**Short problem:** Reproduce each of the following records verbatim, with no alterations of any kind.

**Record excerpts:**

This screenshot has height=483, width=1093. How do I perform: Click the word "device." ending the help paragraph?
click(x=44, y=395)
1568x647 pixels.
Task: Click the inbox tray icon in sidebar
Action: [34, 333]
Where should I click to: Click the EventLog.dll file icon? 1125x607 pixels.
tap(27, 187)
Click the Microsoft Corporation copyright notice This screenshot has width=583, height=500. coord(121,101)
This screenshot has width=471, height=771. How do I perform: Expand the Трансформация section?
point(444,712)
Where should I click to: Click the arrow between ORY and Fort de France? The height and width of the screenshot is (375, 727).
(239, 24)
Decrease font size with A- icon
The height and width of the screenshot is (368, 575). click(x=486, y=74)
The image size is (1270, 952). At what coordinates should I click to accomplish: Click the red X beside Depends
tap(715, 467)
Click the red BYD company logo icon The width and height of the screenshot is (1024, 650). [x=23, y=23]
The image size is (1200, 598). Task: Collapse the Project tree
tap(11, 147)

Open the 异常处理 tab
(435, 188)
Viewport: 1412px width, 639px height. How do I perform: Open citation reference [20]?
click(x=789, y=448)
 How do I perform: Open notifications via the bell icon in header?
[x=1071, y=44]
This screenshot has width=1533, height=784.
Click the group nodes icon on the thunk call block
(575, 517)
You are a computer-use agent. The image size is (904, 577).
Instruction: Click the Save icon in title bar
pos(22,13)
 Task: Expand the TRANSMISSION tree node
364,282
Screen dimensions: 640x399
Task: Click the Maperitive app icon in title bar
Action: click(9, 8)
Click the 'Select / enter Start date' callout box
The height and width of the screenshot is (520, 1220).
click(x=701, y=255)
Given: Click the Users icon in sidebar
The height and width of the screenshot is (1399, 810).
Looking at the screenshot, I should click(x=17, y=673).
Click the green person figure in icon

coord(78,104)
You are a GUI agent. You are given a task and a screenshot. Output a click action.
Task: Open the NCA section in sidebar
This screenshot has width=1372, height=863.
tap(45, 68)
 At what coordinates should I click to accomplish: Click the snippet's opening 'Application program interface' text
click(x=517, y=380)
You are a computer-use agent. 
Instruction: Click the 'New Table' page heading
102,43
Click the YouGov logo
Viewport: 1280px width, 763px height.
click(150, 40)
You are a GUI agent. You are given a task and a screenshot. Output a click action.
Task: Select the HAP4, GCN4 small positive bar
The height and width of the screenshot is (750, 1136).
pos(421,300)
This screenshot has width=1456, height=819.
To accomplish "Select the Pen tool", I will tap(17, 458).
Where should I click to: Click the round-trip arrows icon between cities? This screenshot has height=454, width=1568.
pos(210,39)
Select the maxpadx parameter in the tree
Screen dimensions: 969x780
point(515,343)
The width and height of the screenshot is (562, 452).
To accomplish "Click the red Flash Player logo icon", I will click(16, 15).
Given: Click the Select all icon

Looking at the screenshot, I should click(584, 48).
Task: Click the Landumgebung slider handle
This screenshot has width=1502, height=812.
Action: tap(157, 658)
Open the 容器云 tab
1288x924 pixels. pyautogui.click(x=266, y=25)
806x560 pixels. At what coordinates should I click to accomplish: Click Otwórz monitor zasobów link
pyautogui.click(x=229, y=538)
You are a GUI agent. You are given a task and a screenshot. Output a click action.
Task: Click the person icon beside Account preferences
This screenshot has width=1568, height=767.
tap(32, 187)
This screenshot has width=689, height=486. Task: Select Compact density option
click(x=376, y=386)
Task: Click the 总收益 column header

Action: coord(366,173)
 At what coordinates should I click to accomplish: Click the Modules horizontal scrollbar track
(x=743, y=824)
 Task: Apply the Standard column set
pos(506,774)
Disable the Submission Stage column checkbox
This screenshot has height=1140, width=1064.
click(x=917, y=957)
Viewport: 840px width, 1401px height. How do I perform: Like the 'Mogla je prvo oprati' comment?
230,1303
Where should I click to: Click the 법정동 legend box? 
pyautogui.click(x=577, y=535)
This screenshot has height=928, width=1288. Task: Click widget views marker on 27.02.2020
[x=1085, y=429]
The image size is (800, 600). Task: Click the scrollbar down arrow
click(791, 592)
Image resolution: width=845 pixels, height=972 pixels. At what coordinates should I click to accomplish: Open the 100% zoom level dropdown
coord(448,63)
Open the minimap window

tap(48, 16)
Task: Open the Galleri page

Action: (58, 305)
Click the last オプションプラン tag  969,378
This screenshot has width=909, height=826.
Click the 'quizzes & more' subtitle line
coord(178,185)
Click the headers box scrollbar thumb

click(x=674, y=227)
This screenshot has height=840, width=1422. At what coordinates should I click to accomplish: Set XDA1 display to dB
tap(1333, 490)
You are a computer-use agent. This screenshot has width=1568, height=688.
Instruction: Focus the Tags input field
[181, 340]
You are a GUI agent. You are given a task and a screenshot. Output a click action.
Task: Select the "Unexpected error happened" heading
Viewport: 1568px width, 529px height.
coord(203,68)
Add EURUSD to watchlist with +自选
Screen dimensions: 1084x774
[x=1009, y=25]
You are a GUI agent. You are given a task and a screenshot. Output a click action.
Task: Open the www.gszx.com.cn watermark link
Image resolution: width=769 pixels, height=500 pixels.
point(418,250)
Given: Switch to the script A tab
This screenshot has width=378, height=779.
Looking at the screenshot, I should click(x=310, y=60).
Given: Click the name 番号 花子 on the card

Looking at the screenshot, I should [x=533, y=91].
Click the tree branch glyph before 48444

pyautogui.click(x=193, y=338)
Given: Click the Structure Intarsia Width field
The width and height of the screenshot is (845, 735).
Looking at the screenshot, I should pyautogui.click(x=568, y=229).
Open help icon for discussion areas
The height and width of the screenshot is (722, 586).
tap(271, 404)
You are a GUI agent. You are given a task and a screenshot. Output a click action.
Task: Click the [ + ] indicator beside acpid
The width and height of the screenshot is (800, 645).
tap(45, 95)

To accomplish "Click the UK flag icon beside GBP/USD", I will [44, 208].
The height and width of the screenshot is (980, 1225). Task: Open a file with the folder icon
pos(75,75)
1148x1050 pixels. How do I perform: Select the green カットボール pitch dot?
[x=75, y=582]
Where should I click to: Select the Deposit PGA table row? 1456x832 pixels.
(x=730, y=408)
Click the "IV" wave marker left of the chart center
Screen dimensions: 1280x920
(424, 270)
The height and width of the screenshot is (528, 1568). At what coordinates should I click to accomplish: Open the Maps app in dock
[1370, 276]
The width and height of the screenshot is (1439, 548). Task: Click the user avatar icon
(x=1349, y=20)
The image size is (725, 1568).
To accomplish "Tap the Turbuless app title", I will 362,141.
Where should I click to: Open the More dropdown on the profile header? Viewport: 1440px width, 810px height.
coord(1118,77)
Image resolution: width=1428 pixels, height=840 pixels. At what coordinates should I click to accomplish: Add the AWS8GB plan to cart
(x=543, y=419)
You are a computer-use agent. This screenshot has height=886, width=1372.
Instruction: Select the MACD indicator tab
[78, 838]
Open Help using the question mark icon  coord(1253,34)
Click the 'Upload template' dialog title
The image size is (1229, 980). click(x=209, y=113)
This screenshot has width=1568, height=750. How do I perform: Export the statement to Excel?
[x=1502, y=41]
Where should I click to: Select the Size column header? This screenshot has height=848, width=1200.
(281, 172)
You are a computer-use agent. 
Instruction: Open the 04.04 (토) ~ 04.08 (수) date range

**Written answer:**
This screenshot has height=483, width=1093. How do I perform: Click the word "device." ending the help paragraph?
click(x=44, y=395)
1568x647 pixels.
Task: Click the inbox tray icon in sidebar
Action: [34, 333]
Where should I click to: Click the EventLog.dll file icon? 1125x607 pixels.
tap(27, 187)
Click the Microsoft Corporation copyright notice This screenshot has width=583, height=500. coord(121,101)
This screenshot has width=471, height=771. How do I perform: Expand the Трансформация section?
point(444,712)
Where should I click to: Click the arrow between ORY and Fort de France? The height and width of the screenshot is (375, 727).
(239, 24)
Decrease font size with A- icon
The height and width of the screenshot is (368, 575). click(x=486, y=74)
The image size is (1270, 952). At what coordinates should I click to accomplish: Click the red X beside Depends
tap(715, 467)
Click the red BYD company logo icon The width and height of the screenshot is (1024, 650). [x=23, y=23]
The image size is (1200, 598). Task: Collapse the Project tree
tap(11, 147)

Open the 异常处理 tab
(435, 188)
Viewport: 1412px width, 639px height. How do I perform: Open citation reference [20]?
click(x=789, y=448)
 How do I perform: Open notifications via the bell icon in header?
[x=1071, y=44]
This screenshot has width=1533, height=784.
Click the group nodes icon on the thunk call block
(575, 517)
You are a computer-use agent. The image size is (904, 577).
Instruction: Click the Save icon in title bar
pos(22,13)
 Task: Expand the TRANSMISSION tree node
364,282
Screen dimensions: 640x399
Task: Click the Maperitive app icon in title bar
Action: click(9, 8)
Click the 'Select / enter Start date' callout box
The height and width of the screenshot is (520, 1220).
click(x=701, y=255)
Given: Click the Users icon in sidebar
The height and width of the screenshot is (1399, 810).
Looking at the screenshot, I should click(x=17, y=673).
Click the green person figure in icon

coord(78,104)
You are a GUI agent. You are given a task and a screenshot. Output a click action.
Task: Open the NCA section in sidebar
This screenshot has width=1372, height=863.
tap(45, 68)
 At what coordinates should I click to accomplish: Click the snippet's opening 'Application program interface' text
click(x=517, y=380)
You are a computer-use agent. 
Instruction: Click the 'New Table' page heading
102,43
Click the YouGov logo
Viewport: 1280px width, 763px height.
click(150, 40)
You are a GUI agent. You are given a task and a screenshot. Output a click action.
Task: Select the HAP4, GCN4 small positive bar
The height and width of the screenshot is (750, 1136).
pos(421,300)
This screenshot has width=1456, height=819.
To accomplish "Select the Pen tool", I will tap(17, 458).
Where should I click to: Click the round-trip arrows icon between cities? This screenshot has height=454, width=1568.
pos(210,39)
Select the maxpadx parameter in the tree
Screen dimensions: 969x780
point(515,343)
The width and height of the screenshot is (562, 452).
To accomplish "Click the red Flash Player logo icon", I will click(16, 15).
Given: Click the Select all icon

Looking at the screenshot, I should click(584, 48).
Task: Click the Landumgebung slider handle
This screenshot has width=1502, height=812.
Action: tap(157, 658)
Open the 容器云 tab
1288x924 pixels. pyautogui.click(x=266, y=25)
806x560 pixels. At what coordinates should I click to accomplish: Click Otwórz monitor zasobów link
pyautogui.click(x=229, y=538)
You are a GUI agent. You are given a task and a screenshot. Output a click action.
Task: Click the person icon beside Account preferences
This screenshot has width=1568, height=767.
tap(32, 187)
This screenshot has width=689, height=486. Task: Select Compact density option
click(x=376, y=386)
Task: Click the 总收益 column header

Action: coord(366,173)
 At what coordinates should I click to accomplish: Click the Modules horizontal scrollbar track
(x=743, y=824)
 Task: Apply the Standard column set
pos(506,774)
Disable the Submission Stage column checkbox
This screenshot has height=1140, width=1064.
click(x=917, y=957)
Viewport: 840px width, 1401px height. How do I perform: Like the 'Mogla je prvo oprati' comment?
230,1303
Where should I click to: Click the 법정동 legend box? 
pyautogui.click(x=577, y=535)
This screenshot has height=928, width=1288. Task: Click widget views marker on 27.02.2020
[x=1085, y=429]
The image size is (800, 600). Task: Click the scrollbar down arrow
click(791, 592)
Image resolution: width=845 pixels, height=972 pixels. At what coordinates should I click to accomplish: Open the 100% zoom level dropdown
coord(448,63)
Open the minimap window

tap(48, 16)
Task: Open the Galleri page

Action: (58, 305)
Click the last オプションプラン tag  969,378
This screenshot has width=909, height=826.
Click the 'quizzes & more' subtitle line
coord(178,185)
Click the headers box scrollbar thumb

click(x=674, y=227)
This screenshot has height=840, width=1422. At what coordinates should I click to accomplish: Set XDA1 display to dB
tap(1333, 490)
You are a computer-use agent. This screenshot has width=1568, height=688.
Instruction: Focus the Tags input field
[181, 340]
You are a GUI agent. You are given a task and a screenshot. Output a click action.
Task: Select the "Unexpected error happened" heading
Viewport: 1568px width, 529px height.
coord(203,68)
Add EURUSD to watchlist with +自选
Screen dimensions: 1084x774
[x=1009, y=25]
You are a GUI agent. You are given a task and a screenshot. Output a click action.
Task: Open the www.gszx.com.cn watermark link
Image resolution: width=769 pixels, height=500 pixels.
point(418,250)
Given: Switch to the script A tab
This screenshot has width=378, height=779.
Looking at the screenshot, I should click(x=310, y=60).
Given: Click the name 番号 花子 on the card

Looking at the screenshot, I should [x=533, y=91].
Click the tree branch glyph before 48444

pyautogui.click(x=193, y=338)
Given: Click the Structure Intarsia Width field
The width and height of the screenshot is (845, 735).
Looking at the screenshot, I should pyautogui.click(x=568, y=229).
Open help icon for discussion areas
The height and width of the screenshot is (722, 586).
tap(271, 404)
You are a GUI agent. You are given a task and a screenshot. Output a click action.
Task: Click the [ + ] indicator beside acpid
The width and height of the screenshot is (800, 645).
tap(45, 95)

To accomplish "Click the UK flag icon beside GBP/USD", I will [44, 208].
The height and width of the screenshot is (980, 1225). Task: Open a file with the folder icon
pos(75,75)
1148x1050 pixels. How do I perform: Select the green カットボール pitch dot?
[x=75, y=582]
Where should I click to: Select the Deposit PGA table row? 1456x832 pixels.
(x=730, y=408)
Click the "IV" wave marker left of the chart center
Screen dimensions: 1280x920
(424, 270)
The height and width of the screenshot is (528, 1568). At what coordinates should I click to accomplish: Open the Maps app in dock
[1370, 276]
The width and height of the screenshot is (1439, 548). Task: Click the user avatar icon
(x=1349, y=20)
The image size is (725, 1568).
To accomplish "Tap the Turbuless app title", I will 362,141.
Where should I click to: Open the More dropdown on the profile header? Viewport: 1440px width, 810px height.
coord(1118,77)
Image resolution: width=1428 pixels, height=840 pixels. At what coordinates should I click to accomplish: Add the AWS8GB plan to cart
(x=543, y=419)
You are a computer-use agent. This screenshot has height=886, width=1372.
Instruction: Select the MACD indicator tab
[78, 838]
Open Help using the question mark icon  coord(1253,34)
Click the 'Upload template' dialog title
The image size is (1229, 980). click(x=209, y=113)
This screenshot has width=1568, height=750. How do I perform: Export the statement to Excel?
[x=1502, y=41]
Where should I click to: Select the Size column header? This screenshot has height=848, width=1200.
(281, 172)
You are a computer-use agent. 
Instruction: Open the 04.04 (토) ~ 04.08 (수) date range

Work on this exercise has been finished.